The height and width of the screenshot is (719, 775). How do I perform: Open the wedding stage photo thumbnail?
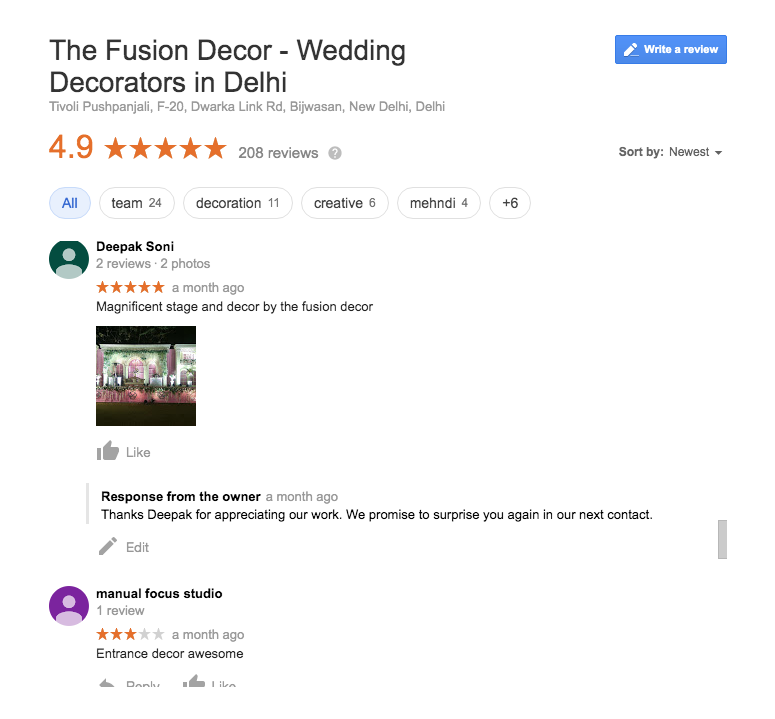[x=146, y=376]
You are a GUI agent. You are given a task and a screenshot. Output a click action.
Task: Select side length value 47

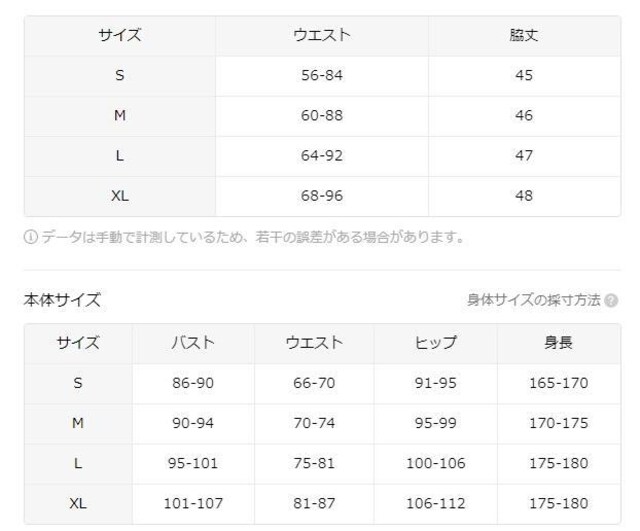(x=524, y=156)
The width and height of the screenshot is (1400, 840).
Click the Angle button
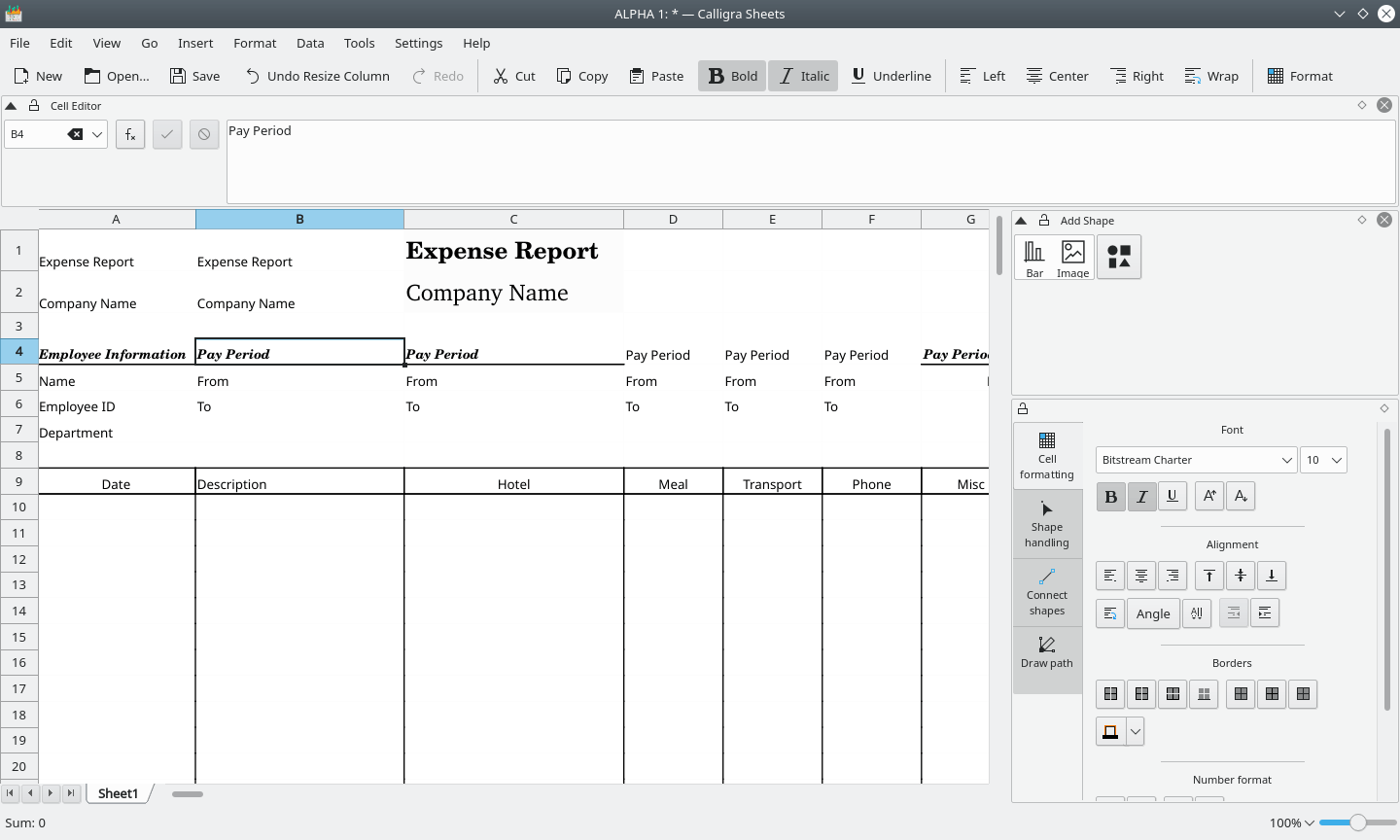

===============

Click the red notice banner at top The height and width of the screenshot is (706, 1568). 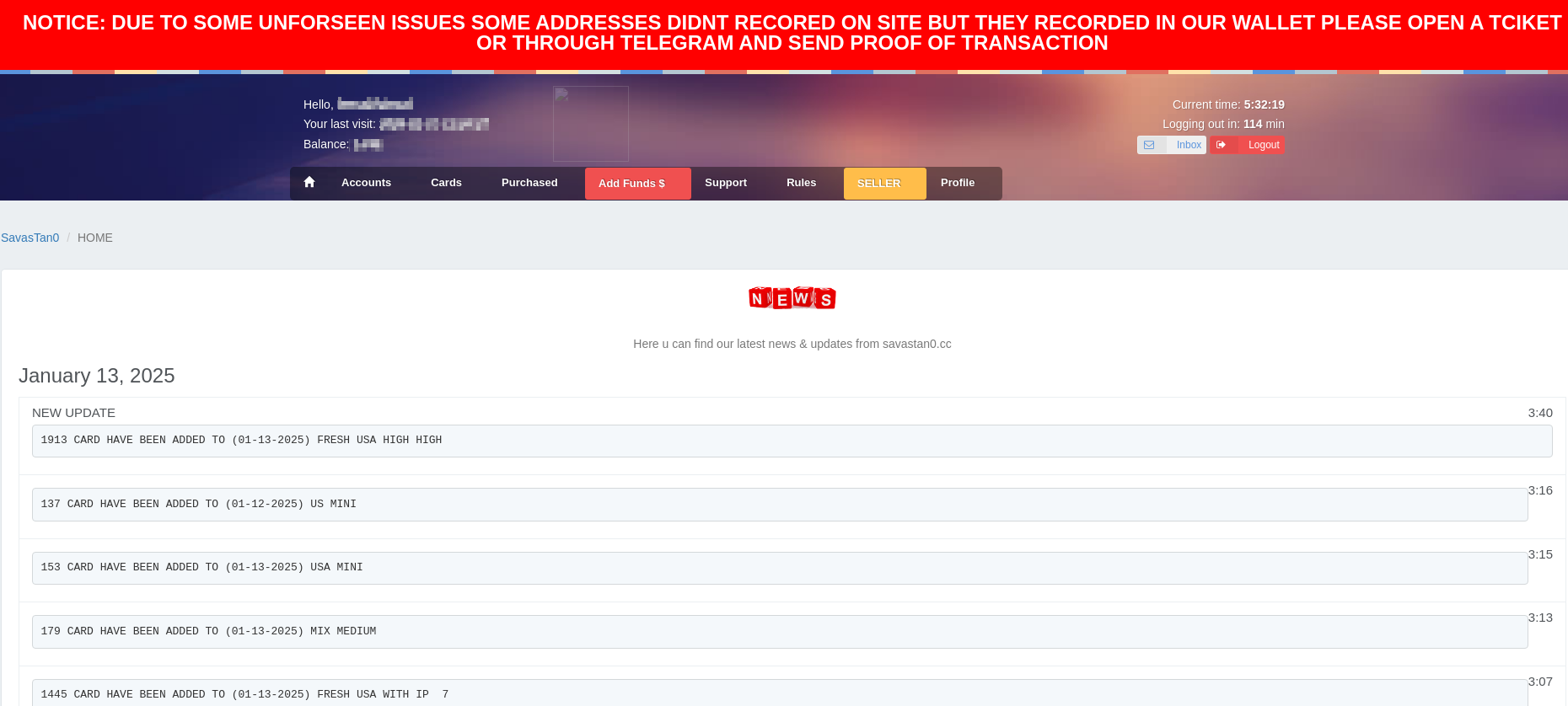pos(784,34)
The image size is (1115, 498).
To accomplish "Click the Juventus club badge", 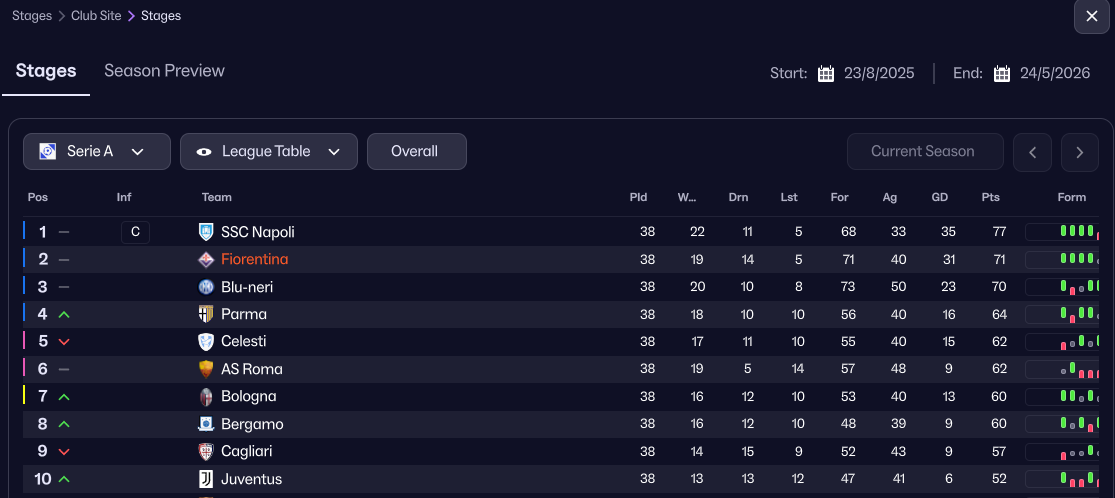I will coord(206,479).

===============

◆ Exercise prompt
Copy the records above word for word, starting at the line containing "The height and width of the screenshot is (719, 775)." and ending at the line containing "Click the Angle button". Omit the pictures.

◆ Reply to the exercise
The height and width of the screenshot is (719, 775). How do I perform: Open the wedding stage photo thumbnail?
[x=146, y=376]
You are a GUI agent. You are given a task and a screenshot. Output a click action.
Task: Select side length value 47

(x=524, y=156)
The width and height of the screenshot is (1400, 840).
Click the Angle button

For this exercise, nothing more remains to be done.